In contrast, the lower case shows an ancient, severely degraded Thangka image with notable pigment loss, faded details, and low contrast. In this scenario, the model faces two major challenges: first, the conventional low-level features—such as color, edges, and contrast—that typical segmentation models rely on are severely diminished; second, the artistic inconsistencies and deterioration introduce irregular deformations, occlusions, and noise. These conditions make it difficult for the model to locate precise boundaries, often resulting in misclassification between semantically close regions such as “backlight” and “figure” or between “halo” and “background”.

These two examples represent edge cases of over-simplified and extremely degraded inputs, respectively, and they highlight the limitations of the current model’s generalization ability. The first case reveals the model’s dependence on texture cues for disambiguation, while the second underscores its vulnerability to quality degradation and style variance. Addressing these issues may require incorporating style-aware augmentation strategies, degradation modeling tailored to historical art, or symmetry-based priors that can better support segmentation under such challenging conditions.

5. Conclusions

Our proposed diffusion-based segmentation framework demonstrates strong performance on both Thangka and ArtBench datasets, effectively identifying symbolic regions such as figures, halos, lotus bases, and backlights. This superiority arises from the iterative refinement process inherent in diffusion models, which allows for the better preservation of structure and detail compared to traditional CNN- or Transformer-based methods. By integrating minimal priors such as prompt guidance and symmetry refinement, the model achieves high accuracy without reliance on large-scale annotations. Despite these strengths, certain limitations remain.

As shown in the visual error analysis, the model performs less reliably on flat-colored modern Thangka due to a lack of internal texture cues, and on degraded historical Thangka where pigment loss and noise obscure semantic boundaries. These issues expose sensitivity to style shifts and visual degradation. Although trained with limited supervision, the model still depends on well-selected examples, which may restrict its performance in diverse real-world scenarios. Potential solutions include domain adaptation or multi-style augmentation. Furthermore, while evaluation metrics such as mAcc and mIoU provide useful indicators, they may not fully reflect perceptual correctness or cultural relevance. Minor boundary shifts can reduce scores, even when the segmentation remains visually and semantically acceptable.

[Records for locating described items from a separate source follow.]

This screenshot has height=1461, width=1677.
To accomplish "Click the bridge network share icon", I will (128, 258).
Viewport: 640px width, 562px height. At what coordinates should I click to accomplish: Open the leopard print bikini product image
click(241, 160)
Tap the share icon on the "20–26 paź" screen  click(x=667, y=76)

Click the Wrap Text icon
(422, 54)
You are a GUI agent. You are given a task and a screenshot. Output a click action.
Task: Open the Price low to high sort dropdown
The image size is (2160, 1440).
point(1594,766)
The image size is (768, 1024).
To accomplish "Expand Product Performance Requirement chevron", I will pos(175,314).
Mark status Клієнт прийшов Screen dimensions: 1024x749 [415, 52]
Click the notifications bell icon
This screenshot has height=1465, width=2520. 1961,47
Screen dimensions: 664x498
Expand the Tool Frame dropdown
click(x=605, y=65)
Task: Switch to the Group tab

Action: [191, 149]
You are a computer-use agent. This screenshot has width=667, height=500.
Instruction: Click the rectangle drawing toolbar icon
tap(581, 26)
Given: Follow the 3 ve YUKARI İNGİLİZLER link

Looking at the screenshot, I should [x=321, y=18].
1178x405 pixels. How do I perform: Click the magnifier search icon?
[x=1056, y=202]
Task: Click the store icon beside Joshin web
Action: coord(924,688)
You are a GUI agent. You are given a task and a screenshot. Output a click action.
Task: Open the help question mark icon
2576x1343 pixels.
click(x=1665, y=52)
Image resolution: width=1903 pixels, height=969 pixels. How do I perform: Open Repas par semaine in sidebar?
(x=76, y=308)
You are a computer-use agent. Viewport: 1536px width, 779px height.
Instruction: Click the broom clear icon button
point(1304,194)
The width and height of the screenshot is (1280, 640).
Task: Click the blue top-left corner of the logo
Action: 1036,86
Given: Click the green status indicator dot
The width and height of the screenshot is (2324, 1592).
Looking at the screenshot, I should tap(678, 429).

Future work may consider incorporating expert-informed metrics to better capture the nuanced requirements of heritage segmentation tasks. In addition, we plan to investigate texture-invariant feature extractors and degradation-robust priors, which can reduce the dependence on fine-grained surface textures and improve segmentation under style variations or deterioration. Incorporating multi-scale frequency-domain cues such as wavelet or Fourier representations may further strengthen robustness against pigment loss and noise. Overall, our results confirm the potential of diffusion models in this domain while pointing toward directions for enhancing robustness, generalization, and interpretability.